Jamie Blume: Yeah, they can visit my website at alongtheirway.com. I’m also featured in a lot of magazines and journals. I do a lot of training. I’m just out there.
Elaine Taylor-Klaus: Alright.
Jamie Blume: Come find me out there!
Elaine Taylor-Klaus: With a team of coaches. Just like us, you have a team.
Jamie Blume: Yes, and I also mentor coaches. For coaches who are looking to develop additional skills, I offer that as well.
Elaine Taylor-Klaus: Before we close, I want to ask—Is there anything we haven’t talked about that you think is important? Or is there anything we’ve discussed that you really want to highlight?
Jamie Blume: A couple of things. One is that parents, whether or not they have ADHD themselves, really need to do their own work. It’s important for them to prioritize self-care, to go out and have their own fun, to separate from their children, and to have their own lives as well.
It’s also essential for them to notice when they’re feeling triggered and examine their belief systems, so they can show up as neutrally as possible—without being influenced by the emotions or situations around them.
They need to ask themselves, "What do I really want for my child?" It’s probably not just an ‘A’ in math. If you start focusing on that long-term goal of what you truly want for them, it might shift your perspective.
Elaine Taylor-Klaus: Yeah, because when you really get down to it, do you want them to get an ‘A’ in this class, or are you aiming for them to become fulfilled, independent individuals? It’s a very different question to ask. And your approach to getting there will be very different.
Jamie Blume: Exactly. And one of the things I notice when I ask parents during our intake session, "What’s going well?" is the look on their faces, as if they didn’t realize they were going to be asked that. So, it’s really impactful to focus on what’s going well within the whole family.
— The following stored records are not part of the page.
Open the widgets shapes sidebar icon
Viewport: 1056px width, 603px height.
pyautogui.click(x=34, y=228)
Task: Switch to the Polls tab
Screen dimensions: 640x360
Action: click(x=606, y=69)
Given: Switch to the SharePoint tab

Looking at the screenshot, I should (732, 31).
Elaine Taylor-Klaus: Yeah. And what’s interesting—and I’m sure you see this too—is that sometimes the greatest celebrations come in the most difficult moments. Sometimes, what's going well is something like, "This week, they came home with a bunch of zeros, or they didn’t take the test, or they didn’t go to school. But I stayed calm, I stayed cool, and we had a great conversation about it."
Jamie Blume: Absolutely.
Elaine Taylor-Klaus: That’s a win, even if the external circumstances aren’t what you might have hoped for.
Jamie Blume: Absolutely.
Elaine Taylor-Klaus: Yeah. So, I often ask at the end of my coaching sessions and in all of our group sessions, and I don’t know why this is coming to me today, but I want to throw this question at you: What’s your insight from today’s conversation? What do you feel like we’ve been talking about?
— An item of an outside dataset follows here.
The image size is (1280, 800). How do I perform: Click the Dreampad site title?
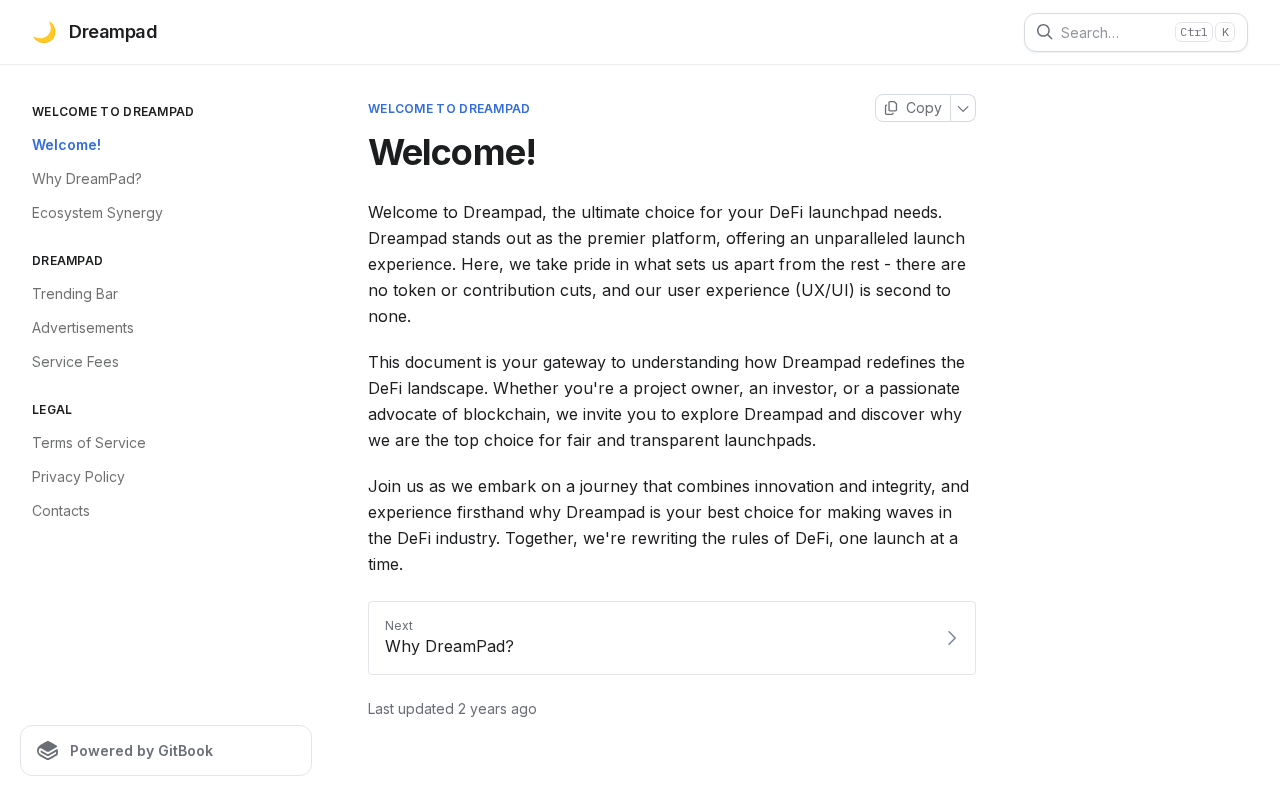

Jamie Blume: To me, there’s a lot about how, with the pause, comes choice. If you think about the way we react to negative comments, how we show up, and how we manage shame—both in ourselves and our children—every moment that we can slow down and pause, we have the opportunity to decide how we want to move forward. And I think that’s really big. To me, that’s the main takeaway from this conversation.
Elaine Taylor-Klaus: Yeah, and that idea, I think, doesn’t get talked about enough in the ADHD community. But to decide how to move forward means setting intentions. We often move forward into action without slowing down to get clear on what we’re trying to achieve. What is that intention?
Jamie Blume: Definitely.
Elaine Taylor-Klaus: Thank you, Jamie. It was a delicious conversation. Thank you for being with me. I really appreciate it.
Elaine Taylor-Klaus: “Life isn’t as serious as the mind makes it out to be.” I love that. Yeah. Sometimes, I had a high school substitute teacher who used to say, "Don’t take life so seriously. You can’t get through it alive." I think Eckhart Tolle is a little more sophisticated in the way he looks at it.
Jamie Blume: We used to have a big sign that said, “Everything is an experiment.” Right? Very similar, but yeah, it’s about keeping things in perspective. That applies to all of us, not just parents, but to everyone.
Elaine Taylor-Klaus: Okay. Thank you. I will.